29. Clustering is concerned with grouping together objects that are similar to each other and dissimilar to
the objects belonging to other clusters. It is a technique for extracting information from unlabeled data
and can be very useful in many different scenarios e.g. in a marketing application we may be interested
in finding clusters of customers with similar buying behavior.
Cluster Validation
The term cluster validation is used to design the procedure of evaluating the goodness of clustering
algorithm results. This is important to avoid finding patterns in a random data, as well as, in the situation
where you want to compare two clustering algorithms.

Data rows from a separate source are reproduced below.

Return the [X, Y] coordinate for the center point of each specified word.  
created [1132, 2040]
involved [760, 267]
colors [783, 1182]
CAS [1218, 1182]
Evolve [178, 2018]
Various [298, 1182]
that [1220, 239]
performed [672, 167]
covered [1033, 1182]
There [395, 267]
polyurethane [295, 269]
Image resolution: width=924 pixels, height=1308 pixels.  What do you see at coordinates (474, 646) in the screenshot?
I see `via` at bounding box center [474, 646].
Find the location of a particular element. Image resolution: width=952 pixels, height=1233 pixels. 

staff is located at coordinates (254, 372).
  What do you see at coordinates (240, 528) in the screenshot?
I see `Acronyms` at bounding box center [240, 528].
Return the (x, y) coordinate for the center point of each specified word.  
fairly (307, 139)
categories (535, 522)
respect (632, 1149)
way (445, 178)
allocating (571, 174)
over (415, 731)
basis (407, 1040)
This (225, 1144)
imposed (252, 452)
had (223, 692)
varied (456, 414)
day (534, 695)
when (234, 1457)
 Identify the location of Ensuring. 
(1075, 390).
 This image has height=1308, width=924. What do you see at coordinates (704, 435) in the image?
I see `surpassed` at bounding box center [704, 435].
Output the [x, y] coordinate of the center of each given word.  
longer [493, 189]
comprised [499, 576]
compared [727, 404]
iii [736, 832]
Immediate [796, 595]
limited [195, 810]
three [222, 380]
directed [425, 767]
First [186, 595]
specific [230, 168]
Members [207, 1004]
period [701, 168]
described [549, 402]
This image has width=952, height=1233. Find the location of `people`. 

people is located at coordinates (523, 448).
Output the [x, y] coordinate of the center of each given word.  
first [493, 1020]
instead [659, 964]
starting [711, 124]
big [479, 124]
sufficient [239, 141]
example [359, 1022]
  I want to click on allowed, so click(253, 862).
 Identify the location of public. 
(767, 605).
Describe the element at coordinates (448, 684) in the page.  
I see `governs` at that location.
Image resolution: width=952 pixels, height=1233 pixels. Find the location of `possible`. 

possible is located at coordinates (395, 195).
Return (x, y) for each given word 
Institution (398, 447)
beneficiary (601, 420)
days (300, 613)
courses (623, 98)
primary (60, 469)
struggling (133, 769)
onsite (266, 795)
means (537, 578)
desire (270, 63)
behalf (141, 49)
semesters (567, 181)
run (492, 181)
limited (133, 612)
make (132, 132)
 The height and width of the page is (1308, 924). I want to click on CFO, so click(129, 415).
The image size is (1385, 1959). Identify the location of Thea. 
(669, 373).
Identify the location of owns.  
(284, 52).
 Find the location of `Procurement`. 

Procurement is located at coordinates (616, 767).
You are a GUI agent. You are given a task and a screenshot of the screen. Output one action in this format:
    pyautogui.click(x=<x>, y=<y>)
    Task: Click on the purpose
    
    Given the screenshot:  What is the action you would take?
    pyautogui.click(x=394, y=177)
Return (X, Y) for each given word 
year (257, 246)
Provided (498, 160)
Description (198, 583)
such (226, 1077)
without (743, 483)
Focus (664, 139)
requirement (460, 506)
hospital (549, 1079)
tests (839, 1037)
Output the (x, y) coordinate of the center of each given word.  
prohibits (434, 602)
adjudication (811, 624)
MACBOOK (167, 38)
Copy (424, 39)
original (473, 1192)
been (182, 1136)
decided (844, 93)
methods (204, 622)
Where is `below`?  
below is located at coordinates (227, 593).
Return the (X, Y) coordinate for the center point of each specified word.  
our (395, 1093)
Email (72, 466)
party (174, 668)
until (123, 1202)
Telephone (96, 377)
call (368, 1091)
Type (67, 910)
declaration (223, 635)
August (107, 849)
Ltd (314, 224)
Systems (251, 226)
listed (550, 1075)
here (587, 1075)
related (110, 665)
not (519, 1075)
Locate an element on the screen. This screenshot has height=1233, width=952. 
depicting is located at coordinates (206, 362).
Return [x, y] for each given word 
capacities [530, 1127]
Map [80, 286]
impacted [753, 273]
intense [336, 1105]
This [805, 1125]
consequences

Generally, clustering validation statistics can be categorized into 3 classes (Charrad et al. 2014,Brock et
al. (2008), Theodoridis and Koutroumbas (2008)):
1. Internal cluster validation, which uses the internal information of the clustering process to
evaluate the goodness of a clustering structure without reference to external information. It can
be also used for estimating the number of clusters and the appropriate clustering algorithm
without any external data.
2. External cluster validation, which consists in comparing the results of a cluster analysis to an
externally known result, such as externally provided class labels. It measures the extent to which
cluster labels match externally supplied class labels. Since we know the “true” cluster number in
advance, this approach is mainly used for selecting the right clustering algorithm for a specific
data set.
30. 3. Relative cluster validation, which evaluates the clustering structure by varying different
parameter values for the same algorithm (e.g.,: varying the number of clusters k). It’s generally
used for determining the optimal number of clusters.